Tribunos y plebe



Por Alfredo Jocelyn-Holt, historiador

Encontrándonos en medio de la discusión sobre qué va a ser de nosotros, y cómo vamos a solucionar todos nuestros problemas (también los a causa de la peste), no está de más traer a cuento situaciones pasadas, la elección de 1920 por ejemplo, en que se introdujeron cambios, mayúsculos algunos, claro que agravando la situación. En efecto, tan nefastas habrían sido sus consecuencias que obliga a preguntarse qué desmadres pudieron llevar a que surgiera y se enseñoreara el populismo demagógico fuera de jaula, fenómeno nada nuevo (cumple cien años).
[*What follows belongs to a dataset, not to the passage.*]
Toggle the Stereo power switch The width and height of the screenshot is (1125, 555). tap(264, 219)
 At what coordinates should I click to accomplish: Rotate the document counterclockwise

Se sostenía en 1920, al igual que ahora, que el sistema no daba para más, era corrupto, dominaba la “canalla dorada”, de ahí que se aleonara a la “chusma querida” aun cuando no votara, si bien invocar su fantasma amenazante trajo rédito: fue así como Alessandri forzó su entrada a La Moneda. Se pretendía también representar a sectores medios, los que habrían pasado supuestamente a gobernar el país. Nada de lo cual sucedió. El “León” era hace rato parte de la “canalla dorada”, su paso por la historia no trajo consigo la incorporación de clases populares, e incluso los sectores medios continuaron siendo débiles (a fines de los años 40, todavía no ascendían a mucho más de un 20% del país). De ahí que el elitismo no desapareciera y quejas revolucionarias volvieran a hacer estallar a Chile en los años 60. Así y todo, Alessandri azuzó a militares y los hizo entrar en la política (revirtiendo uno de los mayores logros del siglo XIX); desechó un reformismo exitoso de vieja data, e impuso una nueva Constitución a costa de dos dictaduras: la de Ibáñez, luego la de su segundo gobierno, esta vez en alianza con la “canalla dorada”.

¿Qué hace pensar, por tanto, que esta vez, a diferencia de los años 20 y 30, urgencias sociales van a primar por sobre lo político sin pasar por imposiciones dictatoriales? Si no pudo Alessandri, que talentos de salón y negociación tenía (no siempre predominaría en él su lado demagógico y complotista), ¿qué hace creer que nuestros políticos actuales (da lo mismo si en el Congreso, el Ejecutivo, o en la militancia callejera), bastantes más mediocres que el León, van a poder sortear la tentación fáustica? Hemos ensayado proyectos excluyentes (la DC, la UP y la dictadura) del 64 al 90; un consensualismo cupular más transaccional que transicional (los años 90 y comienzos de este siglo); y el desmadre callejero que culmina con el 18-O después de una década, e igual el país sigue dividido mitad y mitad sin remedio.

Se le pueden achacar muchas taras al parlamentarismo histórico chileno, pero no el haber sido demagógico. Porque se opuso a la demagogia y al caudillismo es que lo colapsaron y a la mala. Al menos tengámoslo claro cuando de nuevo se oye hablar de “parlamentarismo”, en realidad, asambleísmo tribunicio.